YOUR ASSIGNMENT: At the line containing "You are a computer-use agent.", begin an exact copy, and continue through the last line of the entries below. Leave out any pictures.

========================================================================

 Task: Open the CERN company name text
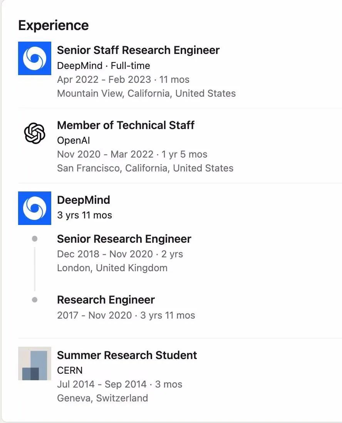(x=70, y=370)
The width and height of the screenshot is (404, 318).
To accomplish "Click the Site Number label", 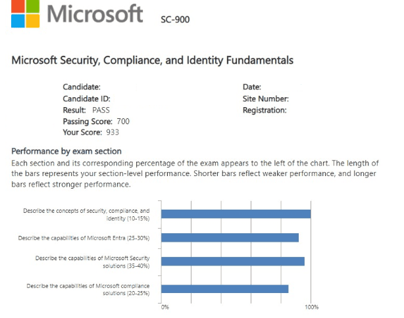I will 266,99.
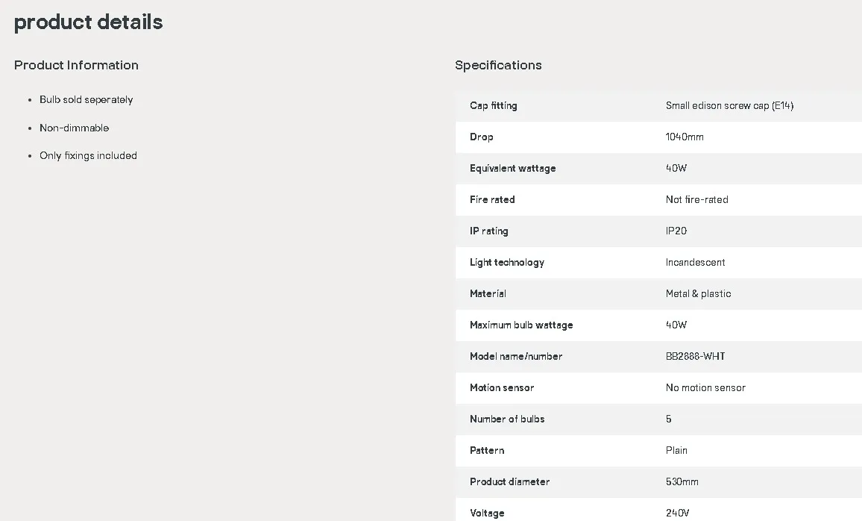Click the 'product details' heading
This screenshot has width=862, height=521.
pos(89,22)
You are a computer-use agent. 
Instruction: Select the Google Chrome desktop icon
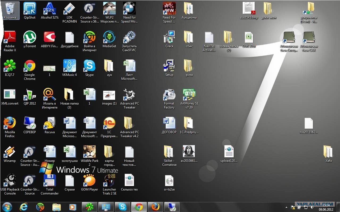click(30, 70)
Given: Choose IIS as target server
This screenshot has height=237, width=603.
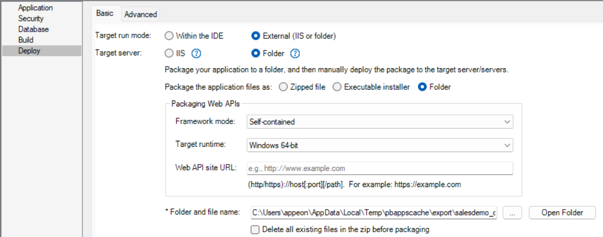Looking at the screenshot, I should [169, 53].
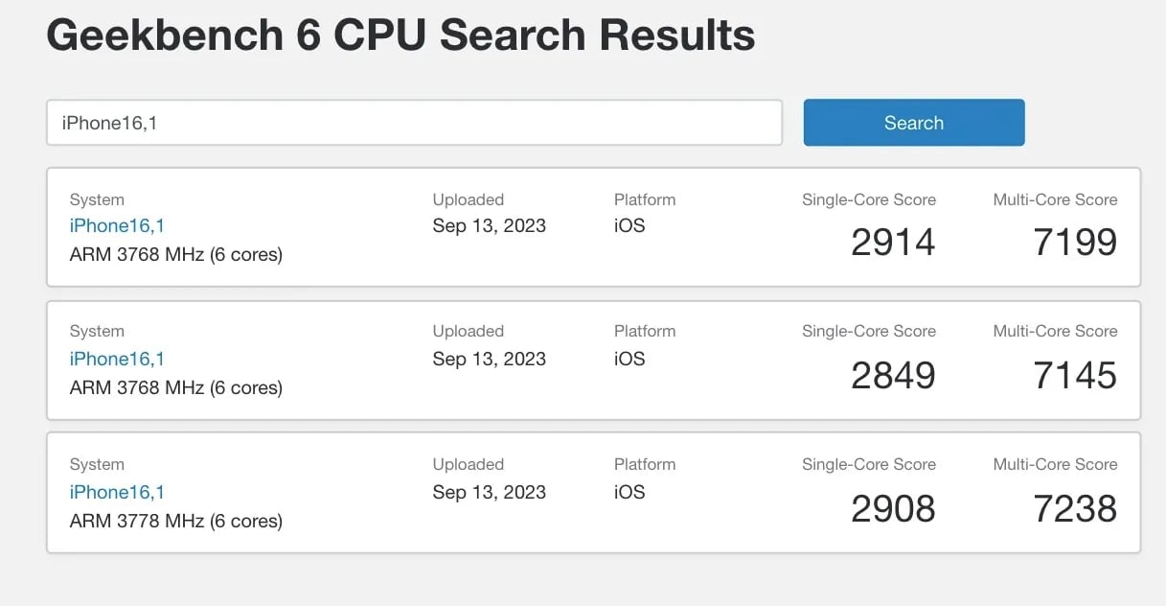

========================================================================

WRITTEN ANSWER:
You are a computer-use agent. 
Instruction: Select the Google Chrome desktop icon
click(30, 70)
Given: Choose IIS as target server
This screenshot has height=237, width=603.
Looking at the screenshot, I should [169, 53].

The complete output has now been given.